Kirche Selau

Kirche Borau

Die Frühgeschichte unseres Gotteshauses ist eng verknüpft mit der Geschichte des Weißenfelser Klosters St. Claren. Urkundlich nachweisbar schenkte Friedrich der Freidige (um 1300) dem Kloster vier Märkte (auch Stößen und Hohen-mölsen) und außerdem noch das Dorf Selau oder damals „Selowe“ (Salzaue). Der Zeitpunkt der Ent-stehung des Selauer Gotteshauses ist  nun nicht genau feststellbar. Ursprünglich stand an Stelle unserer jetzigen Kirche eine Nonnenkapelle des Klosters St. Claren, da wo sich heute der Altarraum befindet. Vorher befand sich auf einem Hügel außerhalb der ersten Dorfanlage eine sorbische Kultstätte (heidnische Opfer).

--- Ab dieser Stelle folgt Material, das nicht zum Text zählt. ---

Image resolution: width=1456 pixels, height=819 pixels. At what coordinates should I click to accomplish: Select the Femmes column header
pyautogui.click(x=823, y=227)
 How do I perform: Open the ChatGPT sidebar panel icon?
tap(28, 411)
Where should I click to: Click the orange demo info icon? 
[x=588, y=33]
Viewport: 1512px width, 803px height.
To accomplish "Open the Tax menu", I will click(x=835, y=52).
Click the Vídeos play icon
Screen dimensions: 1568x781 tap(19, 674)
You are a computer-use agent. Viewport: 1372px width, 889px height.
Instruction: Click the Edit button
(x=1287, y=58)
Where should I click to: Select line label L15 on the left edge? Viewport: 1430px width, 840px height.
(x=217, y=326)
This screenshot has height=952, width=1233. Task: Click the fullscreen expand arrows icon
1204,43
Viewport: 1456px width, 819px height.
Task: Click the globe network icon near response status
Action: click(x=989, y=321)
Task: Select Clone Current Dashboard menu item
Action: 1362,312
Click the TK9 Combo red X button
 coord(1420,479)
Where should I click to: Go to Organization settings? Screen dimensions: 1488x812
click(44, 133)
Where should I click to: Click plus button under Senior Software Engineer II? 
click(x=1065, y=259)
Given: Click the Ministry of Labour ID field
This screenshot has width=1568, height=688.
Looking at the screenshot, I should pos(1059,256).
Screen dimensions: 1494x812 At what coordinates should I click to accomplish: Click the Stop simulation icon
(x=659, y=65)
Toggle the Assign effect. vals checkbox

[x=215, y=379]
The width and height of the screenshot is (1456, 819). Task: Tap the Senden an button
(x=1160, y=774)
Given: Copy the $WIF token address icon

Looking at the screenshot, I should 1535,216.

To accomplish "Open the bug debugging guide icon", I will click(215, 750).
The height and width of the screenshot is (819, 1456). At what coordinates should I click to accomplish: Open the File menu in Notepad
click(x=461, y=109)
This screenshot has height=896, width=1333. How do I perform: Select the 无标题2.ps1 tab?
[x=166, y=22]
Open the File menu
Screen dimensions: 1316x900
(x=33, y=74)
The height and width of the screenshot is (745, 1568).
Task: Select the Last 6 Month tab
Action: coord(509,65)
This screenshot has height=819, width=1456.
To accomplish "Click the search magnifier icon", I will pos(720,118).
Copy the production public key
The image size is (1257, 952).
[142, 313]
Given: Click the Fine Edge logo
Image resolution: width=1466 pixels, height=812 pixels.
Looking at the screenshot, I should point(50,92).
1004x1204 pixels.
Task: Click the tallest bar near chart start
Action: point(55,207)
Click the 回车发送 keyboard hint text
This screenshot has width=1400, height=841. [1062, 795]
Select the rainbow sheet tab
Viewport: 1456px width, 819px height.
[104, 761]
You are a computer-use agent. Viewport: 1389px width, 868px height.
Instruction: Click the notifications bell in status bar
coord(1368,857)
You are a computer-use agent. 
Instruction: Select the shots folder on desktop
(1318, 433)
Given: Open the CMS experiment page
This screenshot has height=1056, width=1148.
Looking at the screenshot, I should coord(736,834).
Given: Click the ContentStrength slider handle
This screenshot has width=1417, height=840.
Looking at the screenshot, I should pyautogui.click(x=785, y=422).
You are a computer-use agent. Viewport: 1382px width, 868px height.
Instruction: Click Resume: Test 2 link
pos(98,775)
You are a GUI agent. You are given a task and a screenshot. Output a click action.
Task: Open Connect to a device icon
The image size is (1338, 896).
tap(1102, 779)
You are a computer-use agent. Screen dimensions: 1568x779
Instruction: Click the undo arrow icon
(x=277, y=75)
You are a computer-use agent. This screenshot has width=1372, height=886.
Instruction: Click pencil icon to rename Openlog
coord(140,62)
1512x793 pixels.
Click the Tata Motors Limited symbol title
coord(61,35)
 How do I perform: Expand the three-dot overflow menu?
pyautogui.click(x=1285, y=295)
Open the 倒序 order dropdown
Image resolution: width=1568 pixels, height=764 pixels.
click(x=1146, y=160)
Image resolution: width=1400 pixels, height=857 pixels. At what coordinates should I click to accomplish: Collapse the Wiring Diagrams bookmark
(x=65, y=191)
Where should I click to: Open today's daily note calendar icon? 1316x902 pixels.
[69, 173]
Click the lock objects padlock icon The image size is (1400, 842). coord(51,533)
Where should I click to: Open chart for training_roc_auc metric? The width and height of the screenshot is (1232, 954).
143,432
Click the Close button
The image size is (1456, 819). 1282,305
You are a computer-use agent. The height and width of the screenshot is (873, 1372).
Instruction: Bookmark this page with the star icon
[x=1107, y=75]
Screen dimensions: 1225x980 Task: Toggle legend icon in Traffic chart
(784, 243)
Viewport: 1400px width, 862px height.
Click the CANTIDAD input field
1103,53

Im Zuge der Christianisierung wurde hier dann später die Kirche gebaut, so dass sich Selau wohl über ein Jahrhundert lang unter klösterlichem Schutz befunden hat. In der Matrikel von Zorbau vom Jahre 1540 heißt es: „Zorbau Pfarre, Selau Filial und Borau haben zuvor zum Kloster Weißenfels gehört“. Cleben wurde von der Parochie Treben seelsorgerisch betreut. Nach der Wüstung und Feuersbrunst von Treben kam Cleben dann zur Filal Selau und ab 1539 wurde dann in Weißenfels die Reformation eingeführt. Vermutlich wurde in der Kirche Selau 1540 erstmalig lutherisch gepredigt. Der Ort gehörte von 1540 bis 1588 zur Parochie Gerstewitz. Von 1588 bis 1886 (298 Jahre) war Selau Filial von Weißenfels und erst seit 1886 gehört Selau zu Zorbau. Am 1. Januar 2003 wurde aus den Kirchengemeinden Granschütz, Zorbau, Taucha, Gerstewitz, Nellschütz und Selau zum Kirchspiel Zorbau gebildet.